Nelson Martins

Nelson Martins is a Portuguese, curious, and responsible biochemist with an insatiable will to unravel the mysteries behind biology and human diseases. Genetics is the topic that he is most passionate about, mainly understanding how diseases are passed down through generations.
Nelson graduated from the University of Porto with a master's degree in Molecular Medicine and Oncology. His thesis, which was completed at the Instituto de Investigação e Inovação em Saúde (i3S, Porto, Portugal), focused on the Impact of Somatic Loss of regulatory elements in Breast Cancer Progression and included a stay at CRUK – Cambridge Institute. Additionally, he participated in the European project Solve-RD (Solving the Unsolved Rare Diseases), contributing to the ERN GENTURIS team’s efforts to identify genetic diagnoses for patients with extreme phenotypes

Nelson has gained experience in both wet and dry lab settings while gaining expertise in Regulatory Elements, Whole Genome Sequence variant interpretation, and large-scale cohort genomics and transcriptomics.

Mapping of 3D genome topologies in human retina, RPE, PPCs and ROs

Non-coding structural variants (SVs) and regulatory single-nucleotide variants (SNVs) are still underrepresented in the mutation spectrum of IRD, often due to an interpretation gap.
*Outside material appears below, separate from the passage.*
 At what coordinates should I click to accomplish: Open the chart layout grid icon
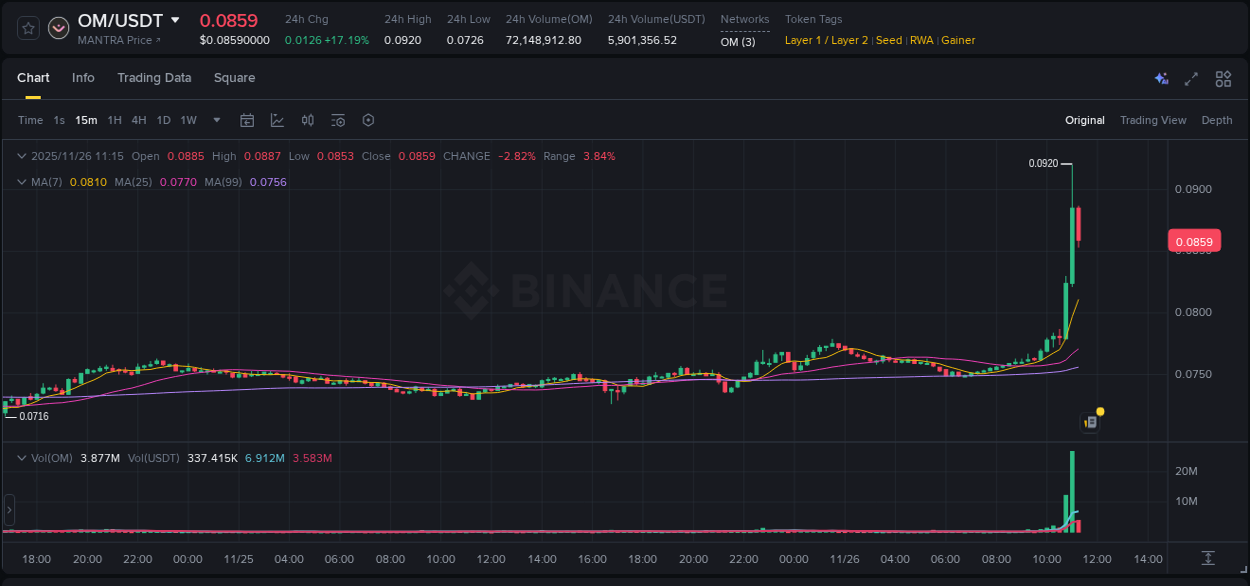point(1222,78)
A missing link is the 3D interaction between cis-regulatory elements (CREs) and their target genes within topologically associating domains or TADs. Using chromatin interaction mapping (Hi-C) we have recently shown a differential 3D genome architecture of human retina and retinal pigment epithelium (RPE). DC5 will investigate if C-technologies on clinically accessible tissues (LCLs/fibroblasts) and on retinal stem cells (photoreceptor precursor cells/PPCs, retinal organoids/ROs) can be used to evaluate the effect of SVs causing IRD on the 3D genome. Following up on our previous Hi-C studies on retina, RPE, LCLs and fibroblasts, DC5 will perform an adapted Hi-C protocol (low-C) on PPCs and ROs. Apart from short-read sequencing-based Hi-C, DC5 will apply long-read sequencing-based Pore-C to retina, RPE, PPCs and ROs to generate a reference dataset that allows to unravel regulatory mechanisms within IRD loci, and to resolve complex SV. DC5 will assess the conservation of the 3D architecture between these cell types on a genomewide scale with special attention to adIRD loci. Next, DC5 will use the generated 3D data and perform C-technologies on available patient-derived cells as a phenotyping tool to map and interpret non-coding SVs found in genome data of unsolved IRD patients. Finally, C-technologies and insights from non-coding SV interpretation will ultimately improve genetic diagnoses in IRD.